In his effort to cut down on food waste, our resident chef has almost used up an entire chicken. This week, his attention turns to the breasts

 
Mark Hix

So far in my rant about how much chicken we waste, I’ve recommended a cheap and tasty soup using up chicken carcasses and a classic coq au vin using the legs.

So what have we got left? Ah, of course: the breasts. These are far and away the most popular part of a chicken, even though other cuts are far tastier.

Like the rest of the bird, the breasts have endless culinary uses. It’s important to remember that a good quality, well-raised bird isn’t necessarily going to have plump breasts. The ones you see on the supermarket shelves have probably come from an intensively reared bird that hasn’t had a lot of exercise and has been over-fed in order to get it on the table fast.

Well bred, free-range birds will do a lot of running around, so they’ll be a little tougher and not as plump, but full of flavour.

Notice I haven’t had a rant this week? That’s because I’d like to think you’ve been buying more wisely, haven’t such a full fridge and haven’t been needlessly chucking chicken in the bin.

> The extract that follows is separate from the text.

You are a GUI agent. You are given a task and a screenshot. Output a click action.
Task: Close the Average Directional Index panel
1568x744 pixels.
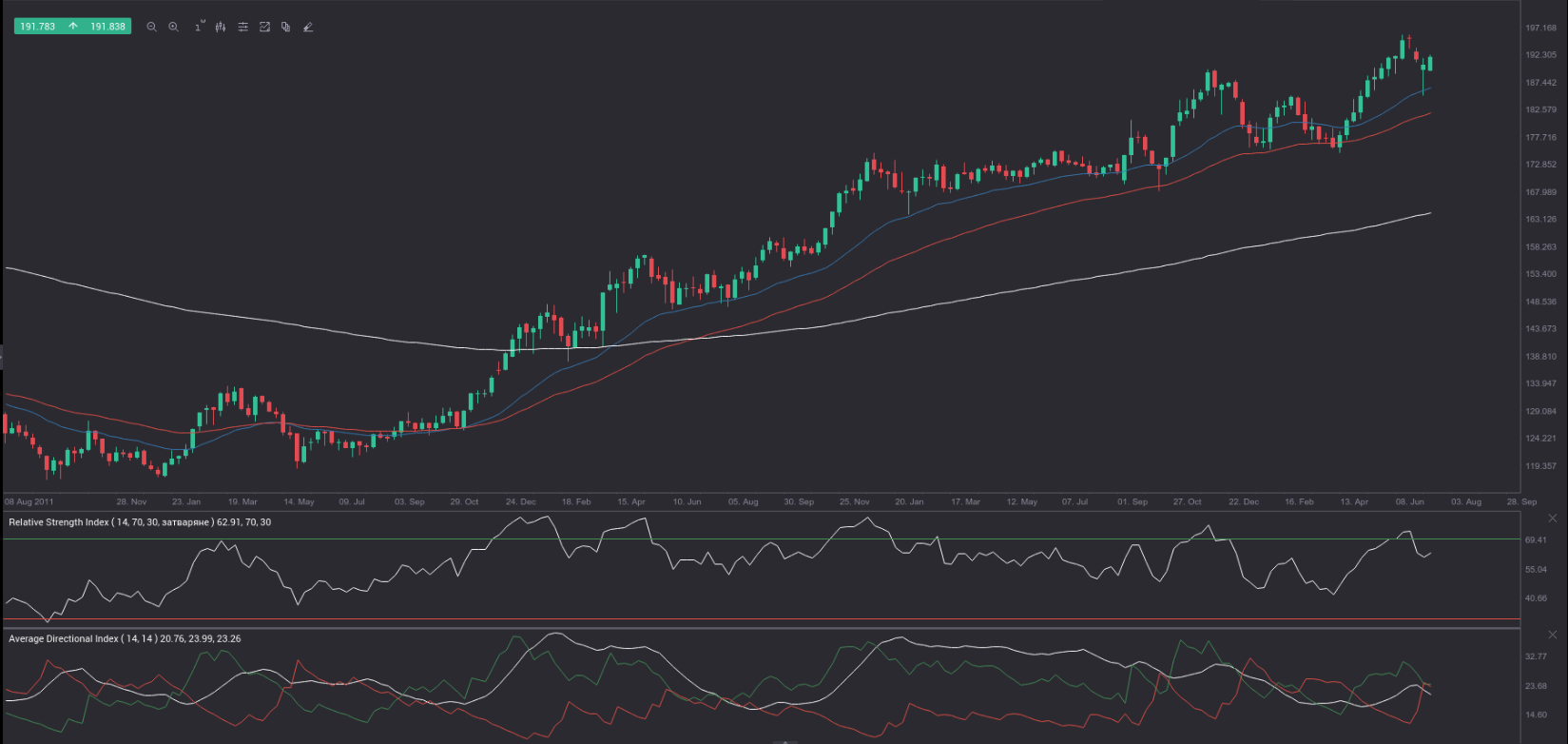[x=1553, y=635]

Barbecue chicken with ginger and hedgerow garlic broth recipe

SERVES 2

Ingredients

  • 2 chicken breasts
  • Salt and freshly ground black pepper
  • 4 cloves of black garlic (black garlic is produced down my way, on the South West Garlic Farm, and lends itself to all sorts of things including marinades or glazes like this)
  • 2tbsp treacle or honey
  • 1tbs light soy sauce
  • Salt and freshly ground black pepper
  • 100ml chicken broth from recipe
  • 2 spring onions, cut into 3cm lengths
  • 30g root ginger, scraped and finely shredded
  • A handful of hedgerow garlic leaves and stems, separated

Method

Pre-heat the oven to 200°C/gas mark 6. Make a paste with the black garlic, honey and soy in a blender or small food processor and season.

Score the chicken breasts 5 or 6 times then place on a small baking tray lined with foil.

Brush the breasts generously with the marinade and bake in the oven for about 15 minutes, brushing with more marinade and turning as they are cooking so they are well glazed and caramelised.

Meanwhile, bring the broth to a simmer, add the spring onions, wild garlic stems and ginger, and simmer for a minute then stir in the wild garlic leaves and remove from the heat.

To serve, place the chicken breasts in a pasta bowl type dish with the skin side up.